Every two years, the Productivity Commission releases a report on the level of Indigenous disadvantage in Australia. These reports make for fairly bleak reading: most indicators show no change, and in some areas the “gap” between Indigenous and non-Indigenous outcomes continues to grow. Indigenous imprisonment is one such area.
From 2000 to 2010, the Indigenous imprisonment rate increased by 52%, while non-Indigenous rates have hardly changed.
This will come as no surprise to anyone involved with Australian justice systems. Indigenous over-representation at all stages of the justice process first made headlines during the Deaths in Custody Royal Commission in the early 1990s and has been flagged as a serious problem in report after report in the decades since then.

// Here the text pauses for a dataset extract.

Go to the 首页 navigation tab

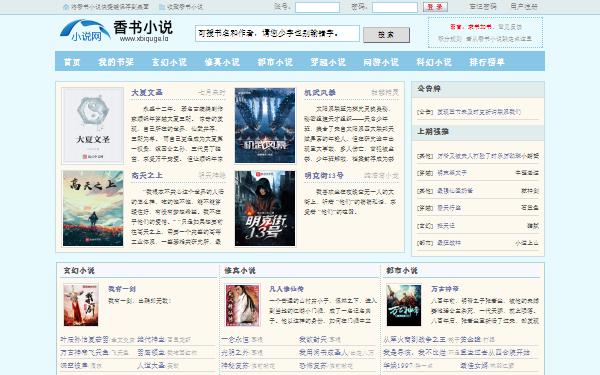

The most recent contribution to this depressing debate is Unfinished Business: Koori Women and the Justice System, released by the Victorian Equal Opportunity and Human Rights Commission on Monday. The report shows Koori women are the fastest-growing group in the Victorian prison population and are imprisoned at a higher rate than non-Koori women and Koori men.
According to the report, this over-representation in arrest, conviction and imprisonment is driven by family violence and sexual abuse, inter-generational trauma, mental illness, drug and alcohol abuse and, tragically, high rates of re-imprisonment.
The authors call for the development of effective diversionary options for Koori women, arguing that the existing suite of programs available to offenders are neither culturally or gender appropriate. Importantly, the report doesn’t stop with a “more should be done” set of recommendations, but argues specifically for a residential community-based service model (the “hub”) linked to a range of case management and treatment services (the “spokes”).
But if the past two decades have taught us anything about this problem it’s that recommending solutions in the form of more and better programs doesn’t necessarily change anything. In the last year alone there have been reports addressing this issue by the Senate, the Australian Institute of Criminology, the Australian National Council on Drugs, the Law Council of Australia and a variety of academic and non-government organisations.
So why is the problem of indigenous imprisonment so intractable?
The pessimistic view is that as a country we have elected, in the last two decades, to go down a route of “penal expansionism” – imprisoning people at ever higher rates on the basis that this is justified by the improved security for the community - and that Indigenous Australians are particularly disadvantaged by this strategy.
In effect, the system-wide changes associated with the “politics of insecurity” (zero-tolerance policing, longer sentences, more restrictive bail and parole policies, targeting of repeat offenders) overwhelm any marginal changes to justice processes designed to limit their impact on Indigenous offenders. Criminology expert Chris Cunneen refers to this approach as “governing through crime” and argues that it has meant that the goal of reducing Indigenous imprisonment has become increasingly insignificant.
On a more positive note, there has been an increase in the range of diversionary programs for Indigenous people or specifically for Indigenous women. The Australian Institute of Criminology identified a range of programs available to Indigenous women offenders across Australia, and there is even larger number of programs for Indigenous male offenders.
Juvenile Indigenous offenders have been the focus of a great deal of attention and there is some evidence that diversion efforts are having an effect – Indigenous juvenile detention rates were stable from 2000 to 2006, increased in 2007 and 2008 and then declined again in 2009.
However such programs are typically relatively small scale and often suffer from inconsistent funding. A key problem is that there are few proven intervention models for Indigenous offenders and scant evaluation evidence about what forms of intervention are effective.
In the last two years, Justice Reinvestment has been promoted as a solution for Indigenous over-representation in prison. Justice Reinvestment is the idea that funding currently directed into custodial services is reinvested into education, programs and services that address the underlying causes of crime, and that this investment is justified by the savings derived from lower crime and imprisonment rates.
The United States is widely regarded as the exemplar of penal expansionism. But in August, attorney-general Eric Holder called for a fundamental change in approach, arguing that “we cannot simply prosecute or incarcerate our way to becoming a safer nation”, and citing Justice Reinvestment as the vehicle for reform.
The social and institutional problems the US faces as a result of its decades-long commitment to penal expansionism are no less significant than the ones that Australia faces. If they can change, so can we.